そもそも1997年に日本政府が開催した島サミットの原型は1988年に笹川平和財団が開催した『太平洋島嶼会議』なのである。

戦後初の対太平洋島嶼政策「倉成ドクトリン」を受けて開催された会議で、倉成氏を議長にお迎えし、ソマレ閣下、カミセセ•マラ閣下、ツポウ皇太子(当時)等々、蒼々たる首脳が太平洋から集まった。しかも東京での会議の後これら首脳を北京にお連れしている。

1997年の島サミットの目玉支援事業USPNet。これも笹川太平洋島嶼基金が仕込んだ案件である。1988年、マラ首相が笹川会長に衛星を打ち上げて欲しいと依頼したのがきっかけ。これが南太平洋大学のUSPNetになり、そして笹川会長の判断で日本のODA案件にした。

実はあまりパッとしなかった島サミットの流れを変えたのも笹川太平洋島嶼基金なのである。

2000年の第2回島サミット控え、小渕総理から助言を求められた笹川会長が沖縄開催を提案。基金はメディアカバレッジの強化支援もした。

2003,2006,2009は島サミットの影の運営者である電事連が仕切ったというと怒られるであろうか?

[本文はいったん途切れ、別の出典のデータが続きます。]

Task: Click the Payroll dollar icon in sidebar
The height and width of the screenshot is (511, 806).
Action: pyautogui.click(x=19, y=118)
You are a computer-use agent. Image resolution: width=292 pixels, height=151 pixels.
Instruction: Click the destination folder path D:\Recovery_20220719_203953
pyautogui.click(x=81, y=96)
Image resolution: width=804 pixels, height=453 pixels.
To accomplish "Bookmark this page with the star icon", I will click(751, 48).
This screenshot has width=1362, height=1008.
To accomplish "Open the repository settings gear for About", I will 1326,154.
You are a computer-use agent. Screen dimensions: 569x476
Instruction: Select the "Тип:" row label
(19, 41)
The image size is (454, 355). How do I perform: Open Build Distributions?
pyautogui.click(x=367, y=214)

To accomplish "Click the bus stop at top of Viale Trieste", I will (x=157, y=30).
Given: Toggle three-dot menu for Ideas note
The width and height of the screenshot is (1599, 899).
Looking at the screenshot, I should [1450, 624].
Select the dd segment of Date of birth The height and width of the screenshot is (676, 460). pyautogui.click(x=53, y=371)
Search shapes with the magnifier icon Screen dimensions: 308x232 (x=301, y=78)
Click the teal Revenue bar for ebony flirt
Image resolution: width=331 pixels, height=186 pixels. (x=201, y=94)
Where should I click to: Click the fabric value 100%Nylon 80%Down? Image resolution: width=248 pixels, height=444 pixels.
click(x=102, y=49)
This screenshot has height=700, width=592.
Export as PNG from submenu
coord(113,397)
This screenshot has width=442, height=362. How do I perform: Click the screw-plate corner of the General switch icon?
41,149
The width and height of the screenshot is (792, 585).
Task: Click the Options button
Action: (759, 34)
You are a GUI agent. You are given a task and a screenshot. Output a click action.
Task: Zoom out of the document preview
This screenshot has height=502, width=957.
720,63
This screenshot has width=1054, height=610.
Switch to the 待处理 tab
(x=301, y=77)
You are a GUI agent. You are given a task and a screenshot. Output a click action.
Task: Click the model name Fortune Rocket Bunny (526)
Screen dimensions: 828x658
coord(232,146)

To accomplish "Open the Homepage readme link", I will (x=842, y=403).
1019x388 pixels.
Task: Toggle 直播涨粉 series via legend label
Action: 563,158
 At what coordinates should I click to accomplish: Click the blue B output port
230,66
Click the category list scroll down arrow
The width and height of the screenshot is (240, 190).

この流れを変えたのが3.11の後の2012年の島サミットだ。

外務省大洋州課課長からの要請で、笹川会長、羽生会長、寺島常務、海野常務の了解を得て、海洋問題、米国の参加を提案した。

前回の島サミットではこれが全て入った。これでプルトニウム対策だった島サミットの流れが大きく変わったのである。

<第7回島サミットと海洋問題>

今回の島サミットでは、海洋問題がまた一歩踏み込んだ形で議案として取り上げられる。

この背景を作ってきたのも笹川太平洋島嶼基金、そして日本財団なのである。

2008年から始まったミクロネシア海上保安事業であり、もっと大きな視点からは、日本財団が過去40年に渡り行ってきた海上保安事業の国際的動きや、海洋基本法制定等々。

だから、今回笹川平和財団が海洋問題をテーマにしたサイドイベントを開催する事は、また一歩も二歩も日本政府の先を進める事になるのである。

以上、「島と海のネット」事業責任者の古川恵太博士に何度も説明しているのだが、どうも信用してもらえていなさそうなのでここに書かせていただきます。

で、どんな準備作業が進んでいるかは次回書きます。